The entries that follow must be given again exactly, with no pictures kept.

Segment Open

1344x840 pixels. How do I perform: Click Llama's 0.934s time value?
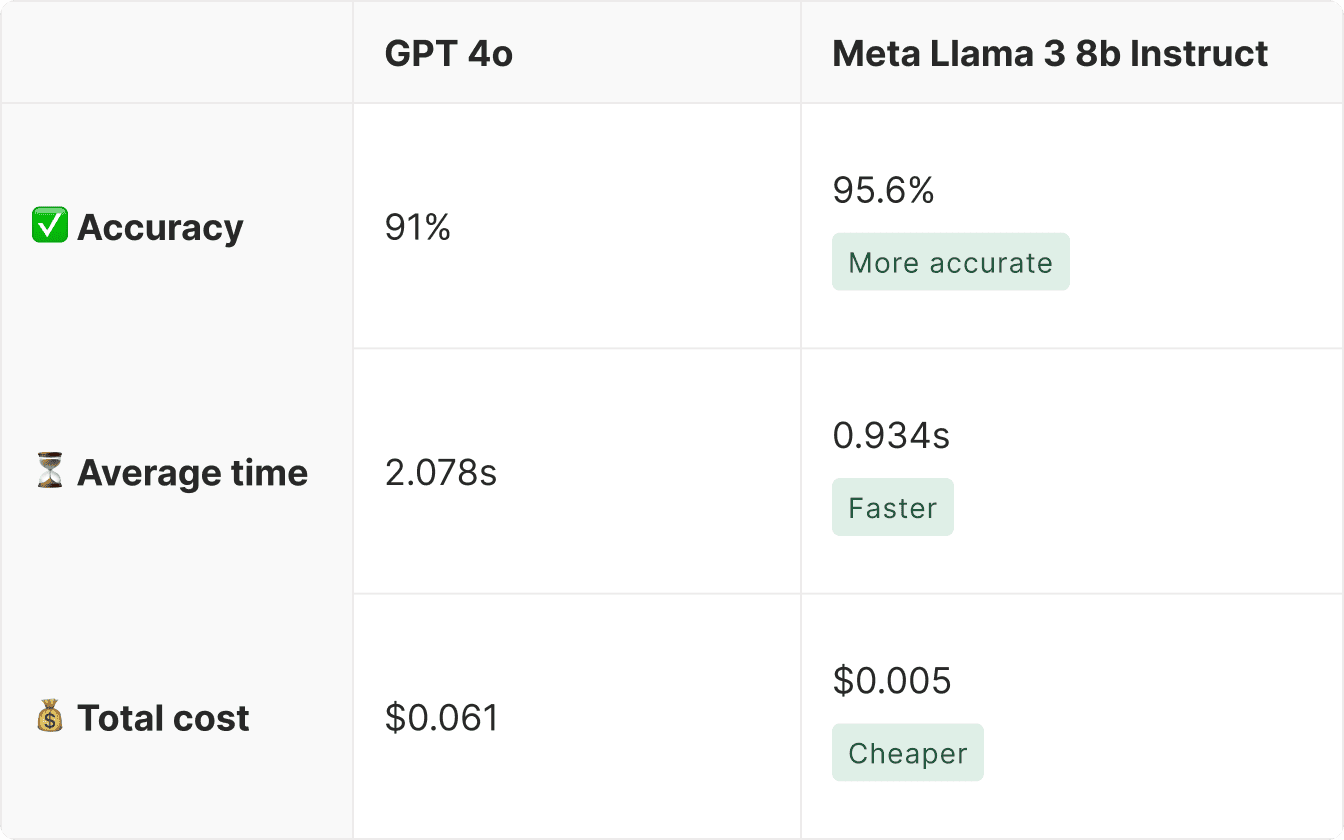[891, 435]
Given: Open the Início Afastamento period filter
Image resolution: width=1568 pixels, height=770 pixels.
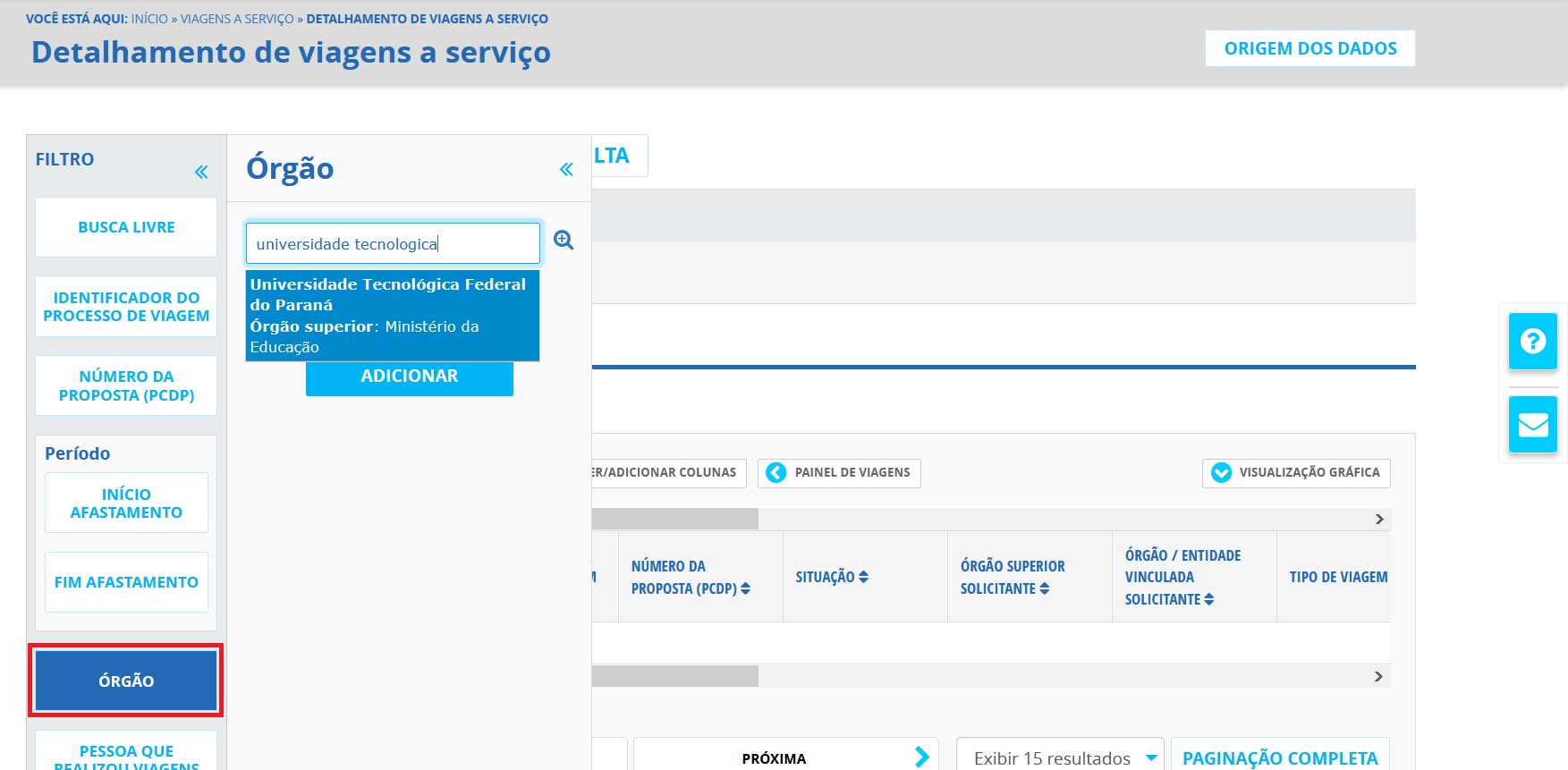Looking at the screenshot, I should [x=126, y=503].
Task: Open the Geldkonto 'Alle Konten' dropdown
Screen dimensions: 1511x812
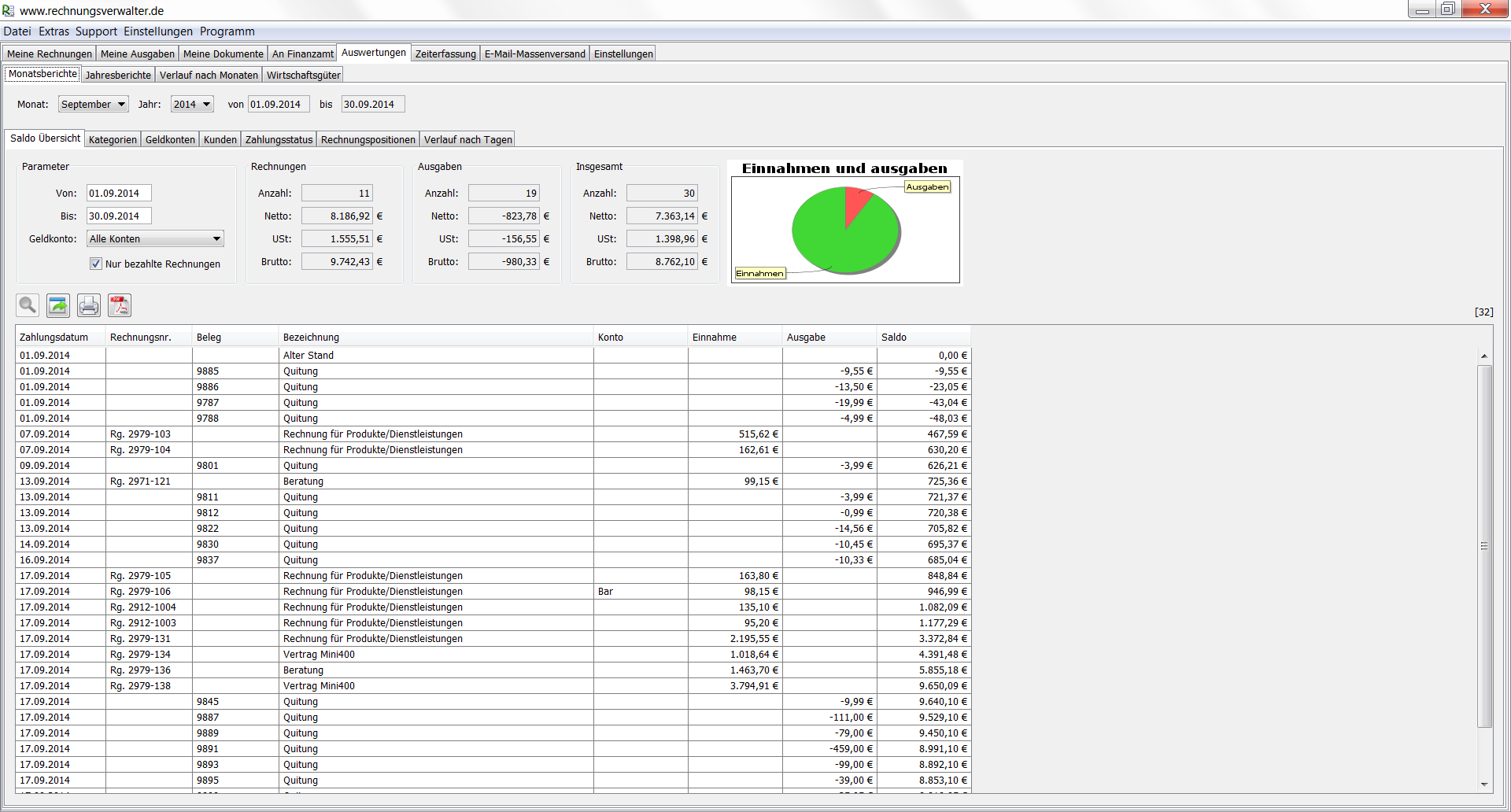Action: pyautogui.click(x=155, y=239)
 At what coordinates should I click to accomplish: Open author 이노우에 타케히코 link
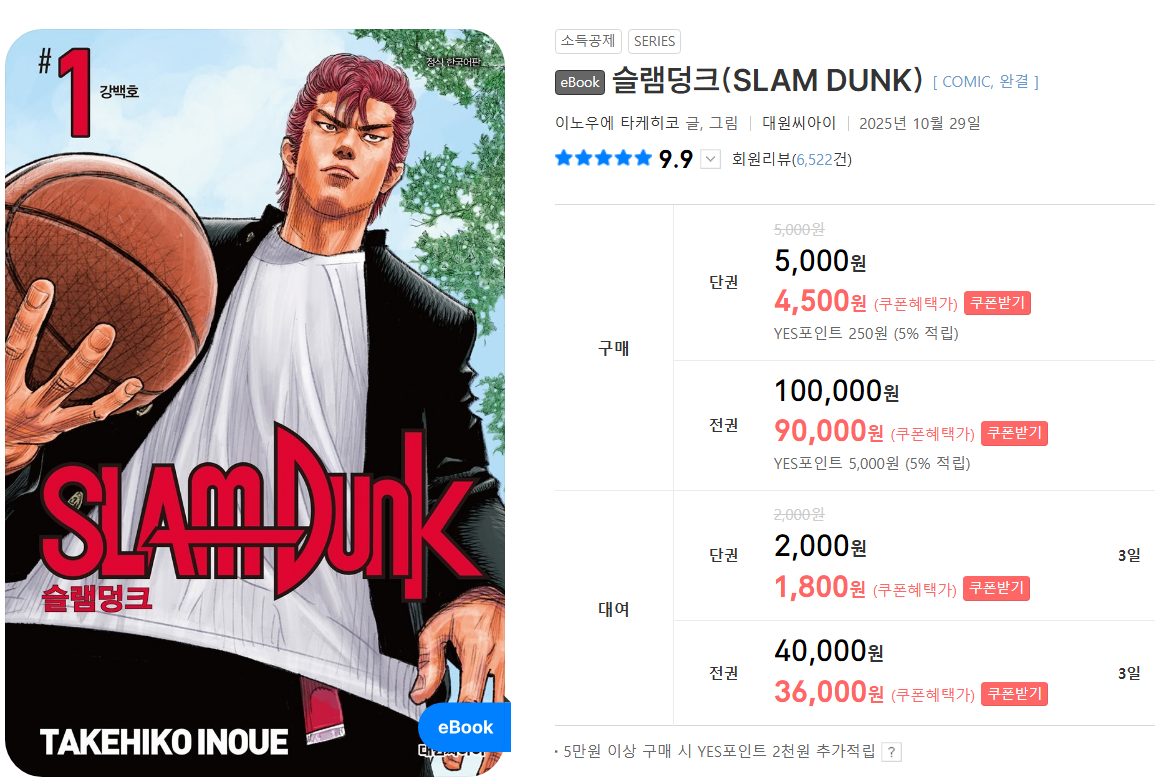617,123
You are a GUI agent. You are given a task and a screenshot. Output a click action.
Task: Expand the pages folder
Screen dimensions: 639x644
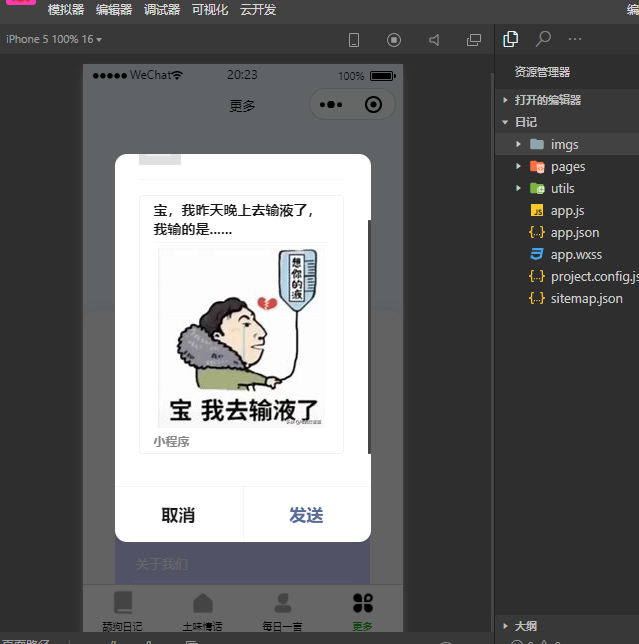click(x=567, y=167)
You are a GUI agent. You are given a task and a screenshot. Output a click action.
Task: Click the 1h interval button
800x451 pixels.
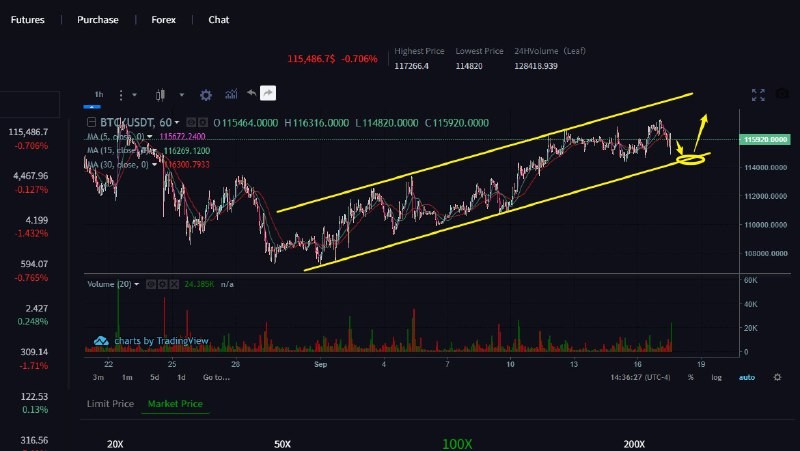point(98,94)
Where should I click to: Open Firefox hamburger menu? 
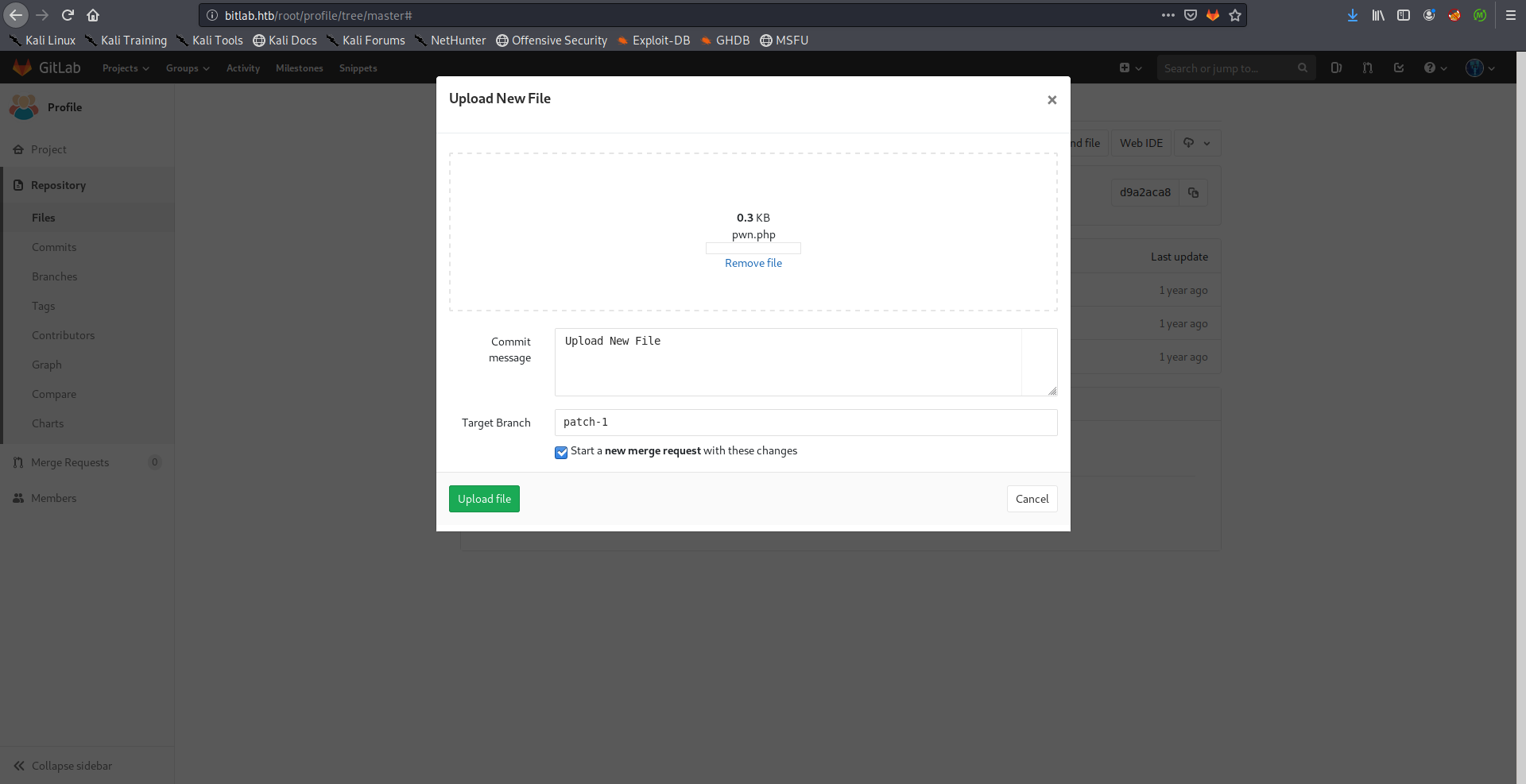(1511, 15)
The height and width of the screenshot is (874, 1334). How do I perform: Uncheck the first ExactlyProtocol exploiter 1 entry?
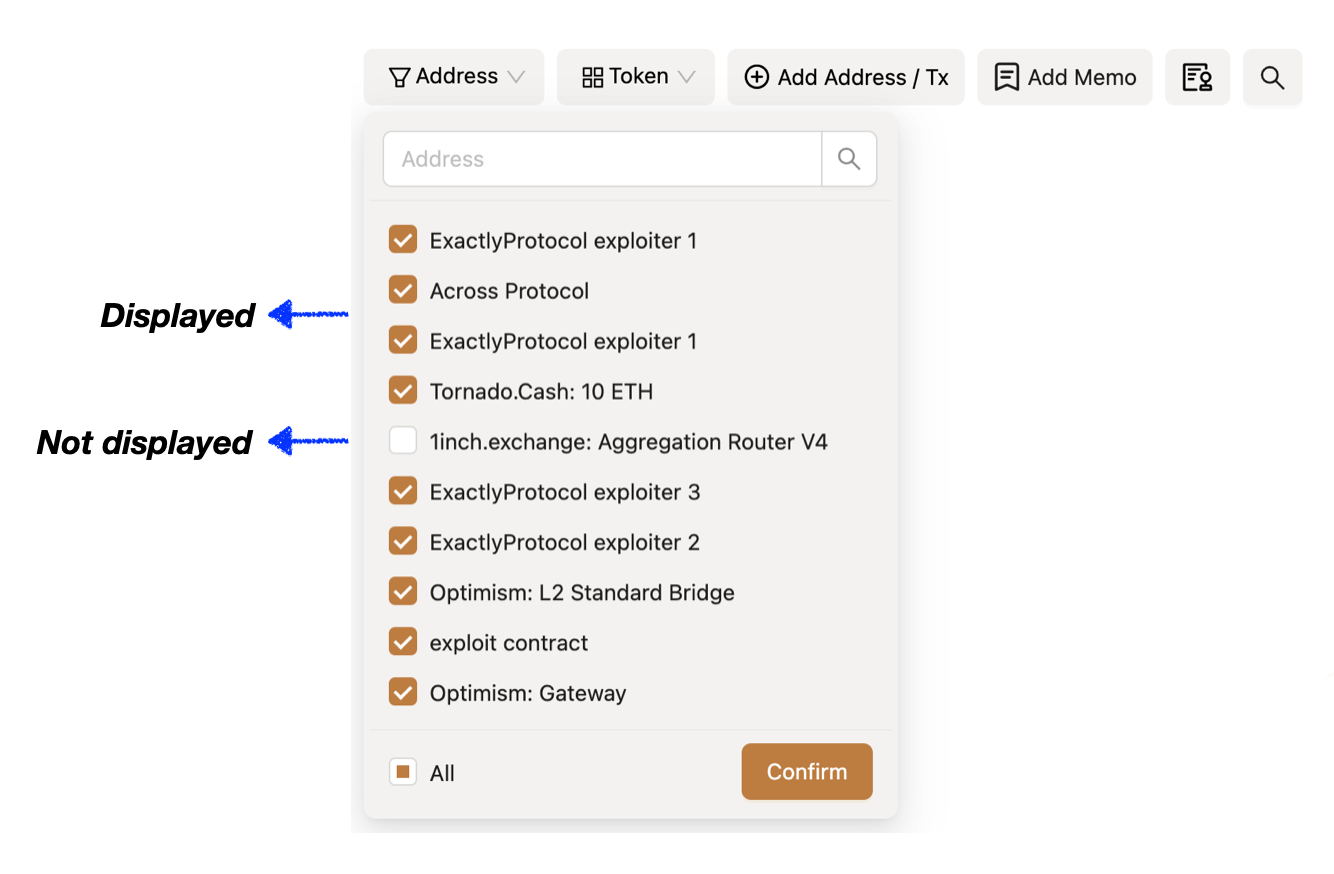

Segment Closed

Response area.
1344x840 pixels. How do I perform: Click Llama's 0.934s time value?
[891, 435]
Given: Open the Início Afastamento period filter
Image resolution: width=1568 pixels, height=770 pixels.
Looking at the screenshot, I should [x=126, y=503].
Task: Open the Geldkonto 'Alle Konten' dropdown
Screen dimensions: 1511x812
Action: pyautogui.click(x=155, y=239)
 At what coordinates should I click to accomplish: Open author 이노우에 타케히코 link
617,123
You are a GUI agent. You are given a task and a screenshot. Output a click action.
Task: Expand the pages folder
Screen dimensions: 639x644
click(x=567, y=167)
You are a GUI agent. You are given a task and a screenshot. Output a click action.
Task: Click the 1h interval button
800x451 pixels.
point(98,94)
Where should I click to: Open Firefox hamburger menu? 
(1511, 15)
The height and width of the screenshot is (874, 1334). How do I perform: Uncheck the first ExactlyProtocol exploiter 1 entry?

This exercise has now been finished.